Of course, in practice the argument usually goes on longer: it takes some dialectical skill to get hold of a philosopher's nose firmly enough to rub it in anything, even the folly of his own stated views. But the strategy of argument is clear. Suitably modified, it would apply to any world-view that made out man to be not in any way subject to reason.19 Although it would not prove that such a doctrine must be false or could not be held, it would show that it could not be argued for or rationally held, and the very fact that someone argued in its favour would be strong evidence that he did not really believe it. Lewis had here an argument by means of which he could obtain purchase on a radically different metaphysical system, and argue from both inside and outside it for its own untenability.

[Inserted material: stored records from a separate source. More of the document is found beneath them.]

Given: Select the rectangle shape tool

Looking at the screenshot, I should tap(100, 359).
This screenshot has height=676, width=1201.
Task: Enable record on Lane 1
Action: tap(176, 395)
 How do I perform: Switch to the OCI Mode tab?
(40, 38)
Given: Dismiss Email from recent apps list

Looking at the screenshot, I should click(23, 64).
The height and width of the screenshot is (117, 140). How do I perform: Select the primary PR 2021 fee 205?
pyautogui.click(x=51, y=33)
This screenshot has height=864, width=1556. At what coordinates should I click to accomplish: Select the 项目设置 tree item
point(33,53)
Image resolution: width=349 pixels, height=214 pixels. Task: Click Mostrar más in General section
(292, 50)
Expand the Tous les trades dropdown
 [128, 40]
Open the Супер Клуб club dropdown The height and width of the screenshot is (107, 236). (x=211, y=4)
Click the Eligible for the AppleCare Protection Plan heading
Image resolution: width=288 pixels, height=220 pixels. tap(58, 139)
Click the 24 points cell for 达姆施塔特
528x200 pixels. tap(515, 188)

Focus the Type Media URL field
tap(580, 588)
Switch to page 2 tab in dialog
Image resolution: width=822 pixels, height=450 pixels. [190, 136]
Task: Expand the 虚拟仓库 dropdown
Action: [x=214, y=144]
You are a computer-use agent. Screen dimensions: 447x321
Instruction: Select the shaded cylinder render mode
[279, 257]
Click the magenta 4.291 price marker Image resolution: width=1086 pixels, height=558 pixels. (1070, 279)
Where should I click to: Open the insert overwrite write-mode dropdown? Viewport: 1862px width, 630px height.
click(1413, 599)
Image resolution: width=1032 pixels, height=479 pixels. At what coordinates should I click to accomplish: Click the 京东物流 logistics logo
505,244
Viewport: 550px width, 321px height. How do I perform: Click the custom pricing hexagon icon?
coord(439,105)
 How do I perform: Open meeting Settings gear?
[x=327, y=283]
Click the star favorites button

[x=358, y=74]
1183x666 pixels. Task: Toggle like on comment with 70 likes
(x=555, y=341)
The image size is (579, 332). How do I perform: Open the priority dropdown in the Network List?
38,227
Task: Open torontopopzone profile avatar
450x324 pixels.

Contrary to the teaching of Collingwood, metaphysics is not just the articulation of the absolute presuppositions of the age, and contrary to Kuhn's later account of paradigm shifts in science, there is room for rational debate about, and rational choice between, different over-arching views of reality, and our adoption of one rather than another is not just a matter of sociological happenstance---influential though sociological factors sometimes are---but can aspire to be guided by reason.
.....
And finally a key feature in the dialectic against the proponent of Nothing-Buttery is the integration of theoretical and practical reason. People show their rationality primarily in what they do, and their engaging in the activity of arguing shows that they do not really believe that reason is impossible. Reason is being construed more widely than it was by Hume and his successors. It is not just deductive and inductive argument, but is shown whenever we argue about what we ought to do or believe. Lewis is inclined to take a narrower view. He takes, as we have seen, a low view of scientists, and fails to appreciate the extent to which they are moved by the disinterested desire for knowledge, by the intellectual love of God. Their theoretical reasonings are not just a calculation of means and ends, nor a completely separate activity unconnected with practical action, but something done for its own sake that informs their whole life and guides them in all their doing---a form of worship. Lewis's strictures were less than just, less than the truth. And once we recognise that there is not a fundamental divorce between theoretical and practical reasoning, but that they are all of a piece, and that the decisions about what to believe are like decisions about what to do, we are able to apply the self-referential argument, and argue from our activity in arguing about what the world is like to the falsity of those world-views which would deny our status as rational agents, capable of making up our minds for ourselves, and seeking what is reasonable and right. And in recognising the unity of thought and action, we return to the foundation of the Riddell Lectures, founded in memory of one who ``was active for the rest of his life in public affairs; a quiet philanthropist whose devout Christian faith was borne out by his concern for others''; and equally we are at home in Durham, where always on the peninsula the Cathedral and Castle have stood together, with a strong sense of the need for action if civilisation is to be sustained in the face of the barbarian invader, but an ever- present recognition that the values we seek to put into effect in our actions are values that are not the creations of our own wills, but derive their validity ultimately from God.